Global pharma major Lupin has announced that the API manufacturing facility of its wholly-owned subsidiary, Lupin Manufacturing Solutions (LMS), in Dabhasa, Gujarat, has received the Good Manufacturing Practice (GMP) certification from the Therapeutic Goods Administration (TGA), Australia’s medicines and medical devices regulator. LMS offers pharmaceutical CDMO services and is engaged in the manufacturing and supply of APIs.

Commenting on the development, Dr. Abdelaziz Toumi, Chief Executive Officer, Lupin Manufacturing Solutions said, “We are pleased to have received the GMP certification from TGA for our Dabhasa facility. As we continue to expand our global footprint, we remain focused on quality, compliance, and the highest standards of operational integrity, setting new benchmarks in the CDMO space.”

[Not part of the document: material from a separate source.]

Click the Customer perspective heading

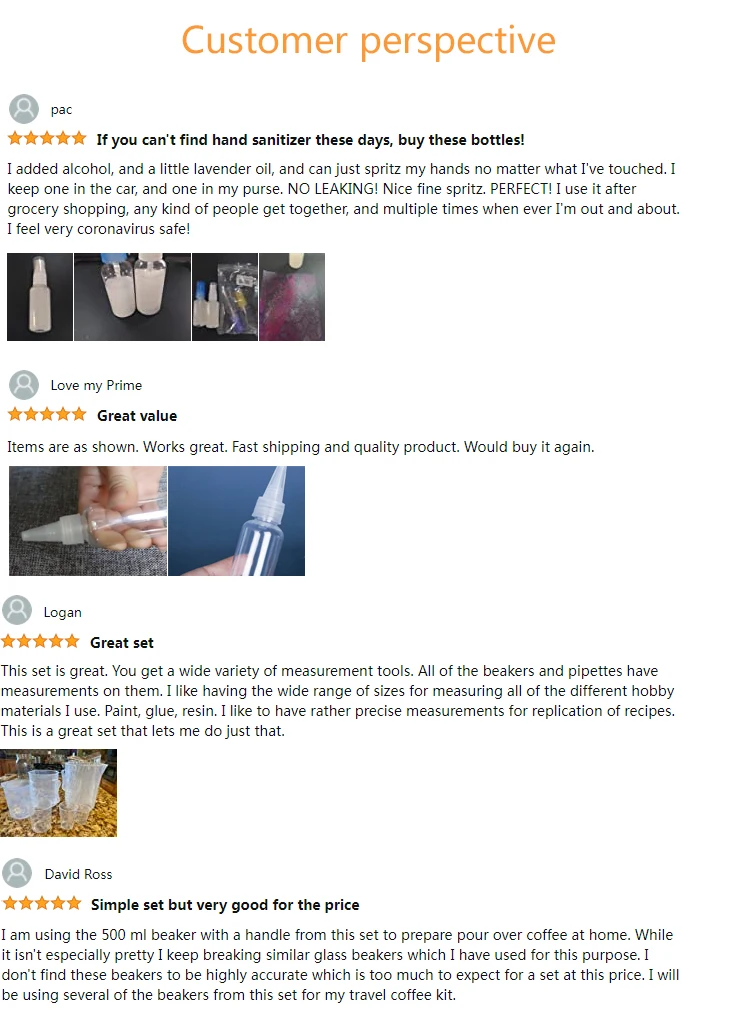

Lupin specialises in pharmaceutical products, including branded and generic formulations, complex generics, biotechnology products, and active pharmaceutical ingredients. The company enjoys a strong position in India and the US across multiple therapy areas, including respiratory, cardiovascular, anti-diabetic, anti-infective, gastrointestinal, central nervous system, and women's health. It has 15 state-of-the-art manufacturing sites and 7 research centres globally.